In most restaurants, the menu isn’t just a list of offerings—it’s a map of decisions. Decisions about pricing, placement, inventory, and what kind of guest experience the business wants to create. And for the last few decades, one framework has guided many of those decisions: menu engineering.
The model itself is straightforward. First introduced in the 1980s, menu engineering is a method of analyzing menu items based on two key metrics: popularity (how often a dish sells) and profitability (how much money it brings in). These two data points are plotted on a grid, and each item is placed into one of four categories—Stars, Plowhorses, Puzzles, or Dogs. Stars are bestsellers with strong margins. Plowhorses sell well but return less. Puzzles are profitable but under-ordered. Dogs do neither.
It’s a clean framework. Easy to teach, easy to explain. Operators used it to make focused decisions: raise the visibility of Stars, manage or reprice Puzzles, rethink or remove Dogs. In many cases, these decisions led to real improvement. Margins grew. Menus became more efficient. Guests were nudged toward better outcomes. At its best, menu engineering gave operators a shared language and a way to act on data, not just intuition.
But as the hospitality landscape has grown more complex, so have the limitations of this approach.
Menu engineering was built on the assumption that past behavior is a reliable indicator of future choices. It treats sales history as a stable foundation. And in a time when guest behavior was more predictable—when menus were mostly printed, decisions were made in person, and dining experiences were less fragmented—that logic held up well.
Today, it holds up less and less.
Guests now interact with menus in faster, more fragmented ways. They scroll on phones. They scan kiosks. They skim through delivery apps. They reorder without reading. They anchor on one item and block out the rest. Their decisions are shaped not only by price and content, but by layout, pacing, psychology, and mood. Attention is short. Comparison is constant.
None of that shows up on a traditional menu matrix.
When you rely solely on menu engineering to make decisions, you miss the nuance behind the numbers. A profitable item that isn’t selling well might not be a Puzzle—it might just be hidden. A popular item with thin margins might look like a Plowhorse, but be critical to perception and order flow. A so-called Dog might actually be a memory anchor, included not for profitability but to create contrast or frame higher-margin items.
The framework isn’t broken—it’s just too blunt.

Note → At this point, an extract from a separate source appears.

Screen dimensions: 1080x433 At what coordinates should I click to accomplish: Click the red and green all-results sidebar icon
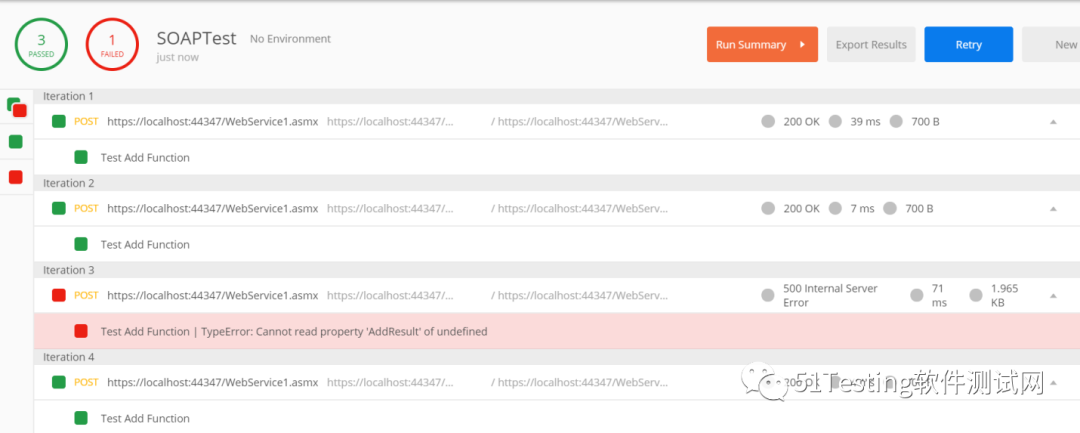tap(16, 107)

That’s where the next evolution begins. Modern menu strategy needs to go beyond what sold and how much it cost. It needs to ask: where did guests look first? What items felt like a smart choice? Which sections were skipped? What story is the menu telling, and where are guests getting lost in it?

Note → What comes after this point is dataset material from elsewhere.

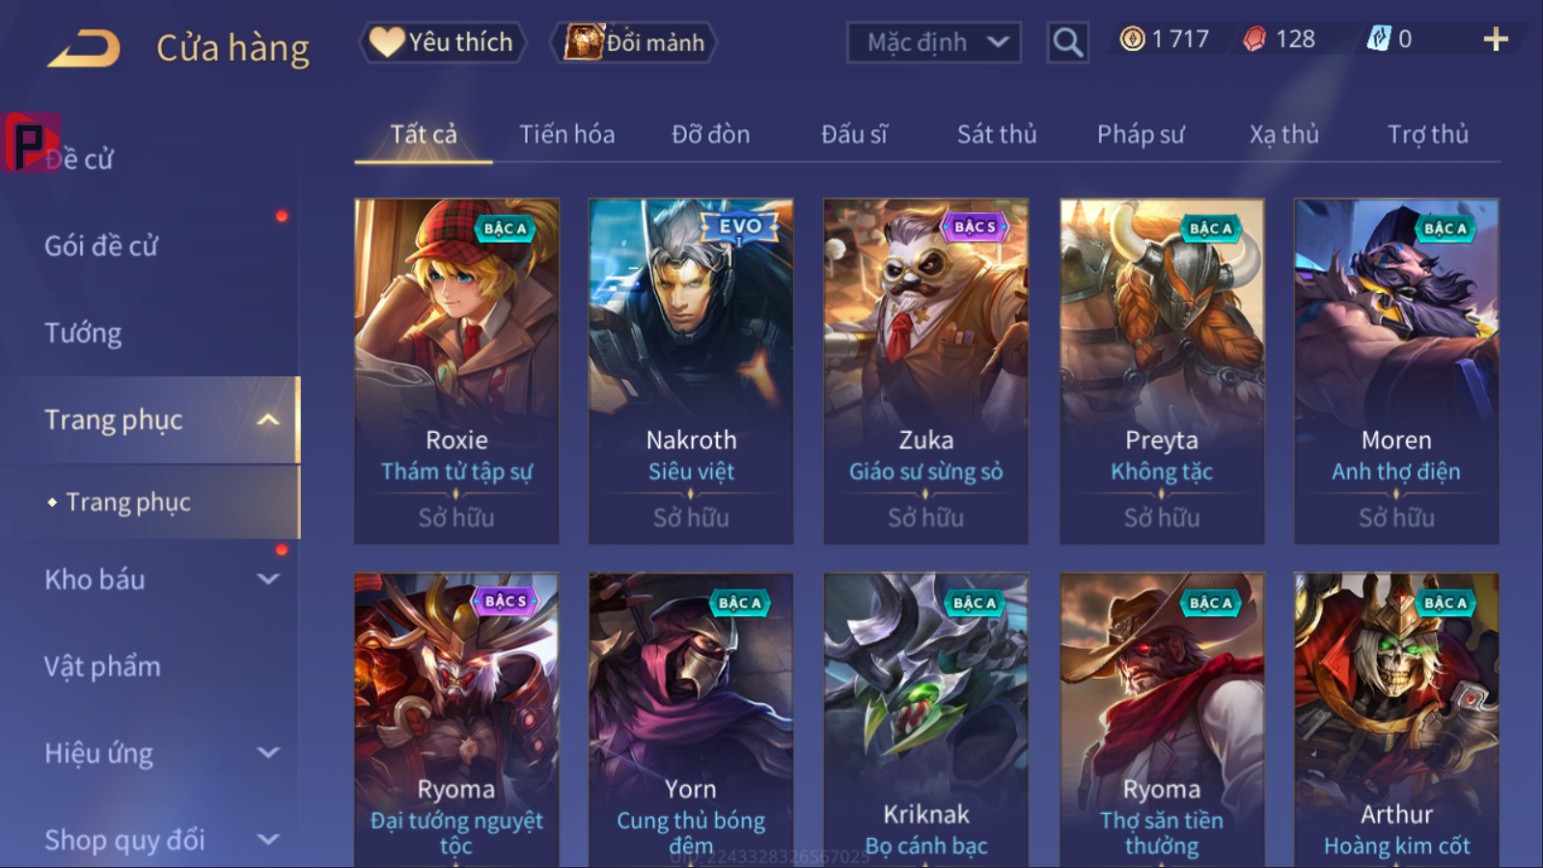1543x868 pixels.
Task: Click the red ruby balance icon
Action: tap(1254, 39)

MOM360° was built to answer those questions.
It incorporates the foundational insights of menu engineering, but expands them—layering in pricing psychology, behavioral economics, visual hierarchy, emotional triggers, and real-time data. It doesn’t just categorize items after the fact. It helps shape the guest journey in real time, ensuring that pricing, placement, language, and layout work together with purpose.
Restaurants still need clarity. They still need systems. But they also need strategy that reflects how people think and choose in the current market—not just how they behaved twenty years ago.
Menu engineering helped a generation of operators move from intuition to insight. But as dining habits continue to shift, insight alone isn’t enough. The future belongs to menus that don’t just report what’s happening—but help direct what happens next.